En route back to school after the Tondo shoot, my batch mate Princess observed how the slums where our photos’ subjects live, play and work could be so reminiscent of other similar locations, while always, always having different elements.

Children are my favorite subjects because they make for highly enthusiastic models. The ones we met along the railroad tracks yesterday followed us around, asked for their pictures to be taken, and squealed in unison as they watched the images played back in the camera LCD. It gets a little more complicated with adult subjects; it’s either they turn away when they see the lens, or we get hesitant because we feel like intruders to their person and space.

Our prof would usually stress the importance of eye contact in a photograph. An image becomes all the more powerful when the viewer feels as though the subject were looking directly at them. Which is why I was on the verge of deleting this from my photo set last night:

Why this boy as a subject? I was drawn by his small hands grasping the handlebars, and the way his feet barely touched the pedal.

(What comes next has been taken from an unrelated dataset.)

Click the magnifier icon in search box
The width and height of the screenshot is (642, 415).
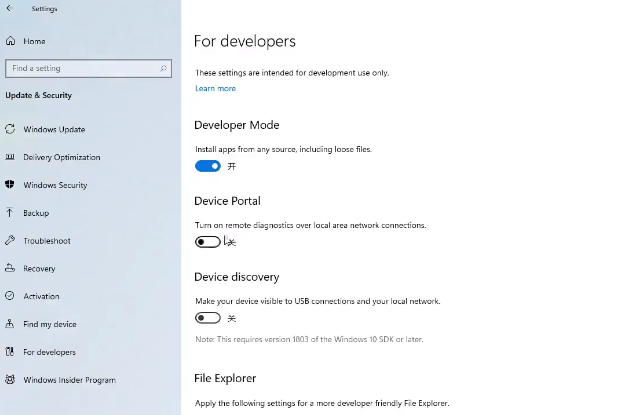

But, oh, his eyes! Quite a waste that he wasn’t looking at the lens then. My finger brushed against the keypad — but before I pressed the delete button, I squinted to see the boy’s background.

A group of uniformed students were crossing the intersection at the same time my subject was mounted on the bike. It was then that I remembered our shoot was on a Tuesday, a school day. My subject was not old enough to fit into his father’s bike, but given a few years, he should and would have  fit into the same crowd of schoolchildren that was quickly making their way past him.

It’s through the eyes that we perceive reality. But it’s scary-amazing how much we could miss even with our eyes wide open.